Image credit: ESA
The comet-chasing spacecraft Rosetta has been given a new comet to chase: Comet Churyumov-Gerasimenko. The European Space Agency announced on Wednesday that the spacecraft will now be launched in February 2004, and it will rendezvous with the comet in November 2014. Rosetta was originally supposed to launch earlier this year, but it was delayed after an Ariane 5 rocket failed to launch its satellite payload – Rosetta was held back to give investigation teams time to determine what called the failure, and lost its launch window for Comet Wirtanen.
Comet-chasing mission Rosetta will now set its sights on Comet Churyumov-Gerasimenko. During its meeting on 13-14th May 2003, ESA’s Science Programme Committee decided Rosetta’s new mission baseline.
The spacecraft will be launched in February 2004 from Kourou, French Guiana, using an Ariane-5 G+ launcher. The rendezvous with the new target comet is expected in November 2014.

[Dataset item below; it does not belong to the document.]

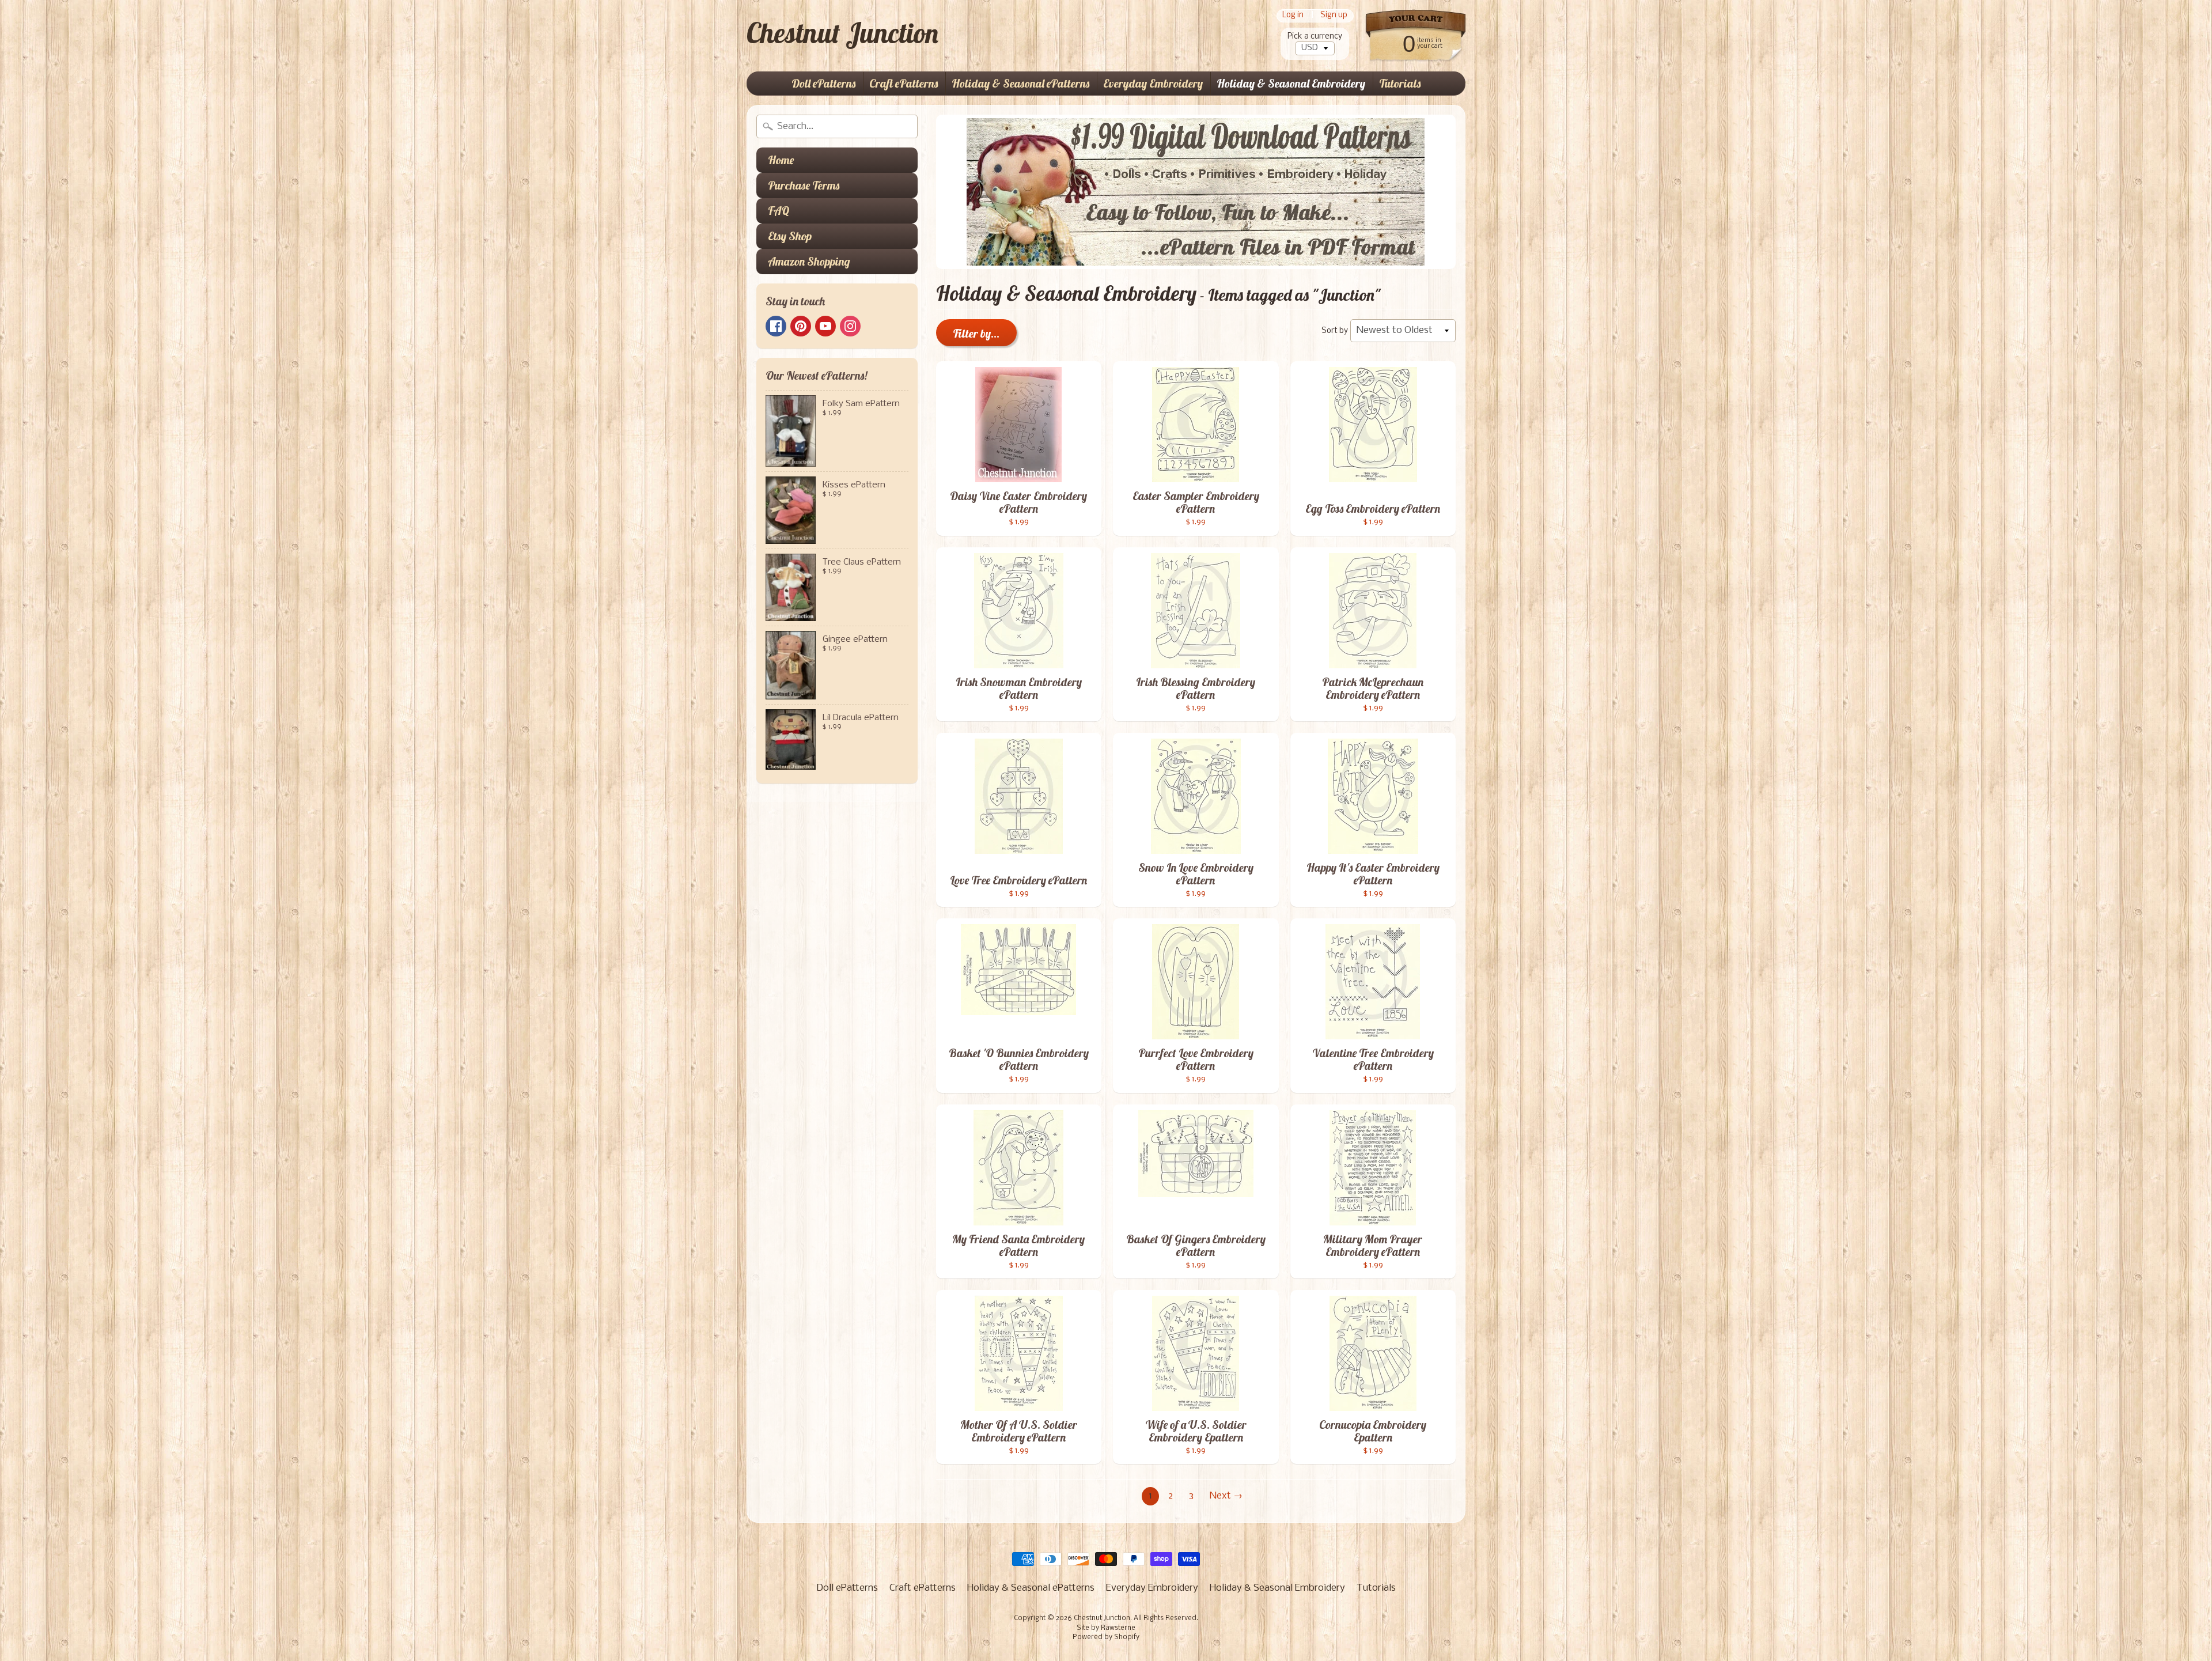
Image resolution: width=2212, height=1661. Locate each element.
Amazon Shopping (809, 261)
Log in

The choice of a new comet has required intensive efforts, including observations by telescopes such as the Hubble Space Telescope and the ESO Very Large Telescope to ensure we know as much as we can about the new target. The cost of the Rosetta launch delay is estimated at round 70 million Euros. The ESA Ministerial Council has resolved the financial issue by approving financial flexibility at Agency level.
Scientists will now investigate an alternative launch to this comet, in February 2005, as a back-up plan. Rendezvous with the comet is expected in November 2014.
Once again, Europe is set to try to do something no-one has ever done before – to chase and catch a comet.